Appendix E. Cluster Service Resource Check and Failover Timeout

This appendix describes how rgmanager monitors the status of cluster resources, and how to modify the status check interval. The appendix also describes the __enforce_timeouts service parameter, which indicates that a timeout for an operation should cause a service to fail.

Note

To fully comprehend the information in this appendix, you may require detailed understanding of resource agents and the cluster configuration file, /etc/cluster/cluster.conf. For a comprehensive list and description of cluster.conf elements and attributes, refer to the cluster schema at /usr/share/system-config-cluster/misc/cluster.ng, and the annotated schema at /usr/share/doc/system-config-cluster-X.Y.ZZ/cluster_conf.html (for example /usr/share/doc/system-config-cluster-1.0.57/cluster_conf.html).
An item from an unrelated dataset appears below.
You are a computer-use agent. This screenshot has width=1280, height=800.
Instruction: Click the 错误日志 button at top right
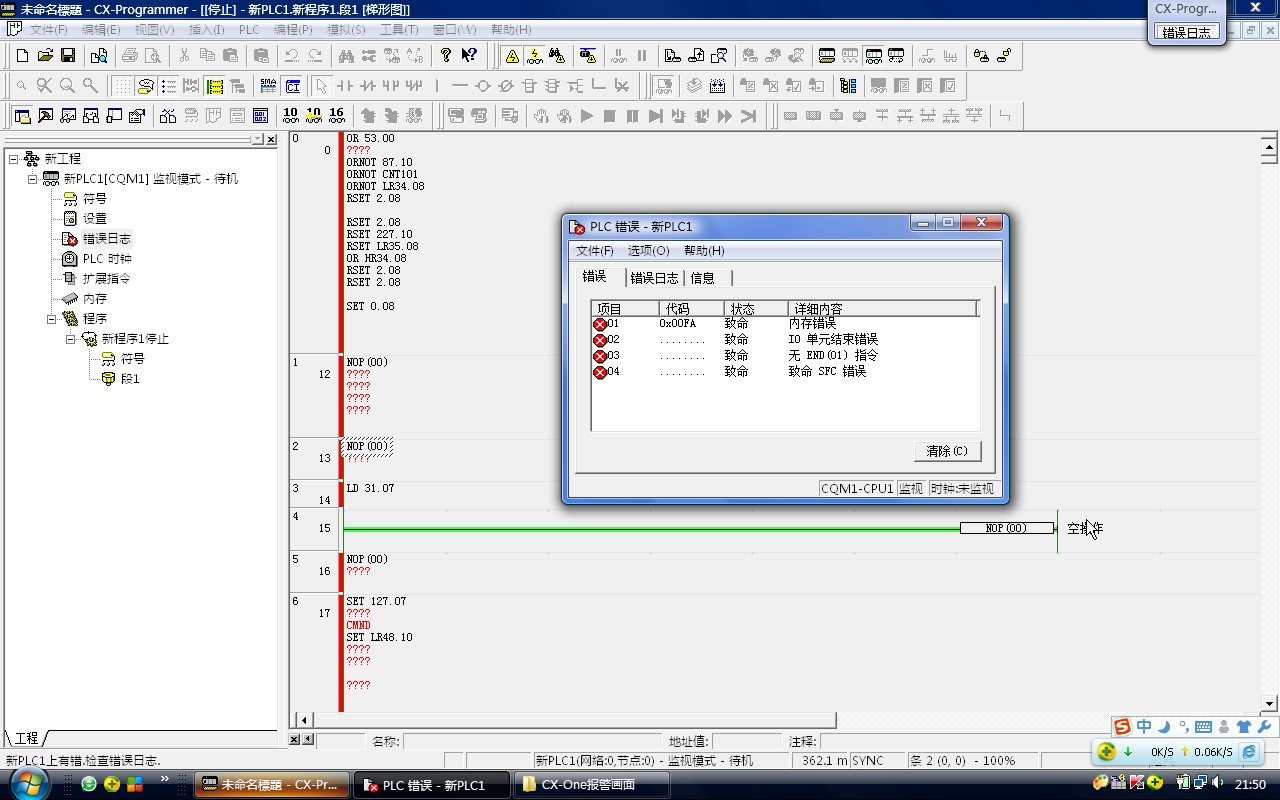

E.1. Modifying the Resource Status Check Interval

rgmanager checks the status of individual resources, not whole services. (This is a change from clumanager on Red Hat Enterprise Linux 3, which periodically checked the status of the whole service.) Every 10 seconds, rgmanager scans the resource tree, looking for resources that have passed their "status check" interval.
Each resource agent specifies the amount of time between periodic status checks. Each resource utilizes these timeout values unless explicitly overridden in the cluster.conf file using the special <action> tag:
<action name="status" depth="*" interval="10" />
This tag is a special child of the resource itself in the cluster.conf file. For example, if you had a file system resource for which you wanted to override the status check interval you could specify the file system resource in the cluster.conf file as follows:

  <fs name="test" device="/dev/sdb3">
    <action name="status" depth="*" interval="10" />
    <nfsexport...>
    </nfsexport>
  </fs>
Some agents provide multiple "depths" of checking. For example, a normal file system status check (depth 0) checks whether the file system is mounted in the correct place. A more intensive check is depth 10, which checks whether you can read a file from the file system. A status check of depth 20 checks whether you can write to the file system. In the example given here, the depth is set to *, which indicates that these values should be used for all depths. The result is that the test file system is checked at the highest-defined depth provided by the resource-agent (in this case, 20) every 10 seconds.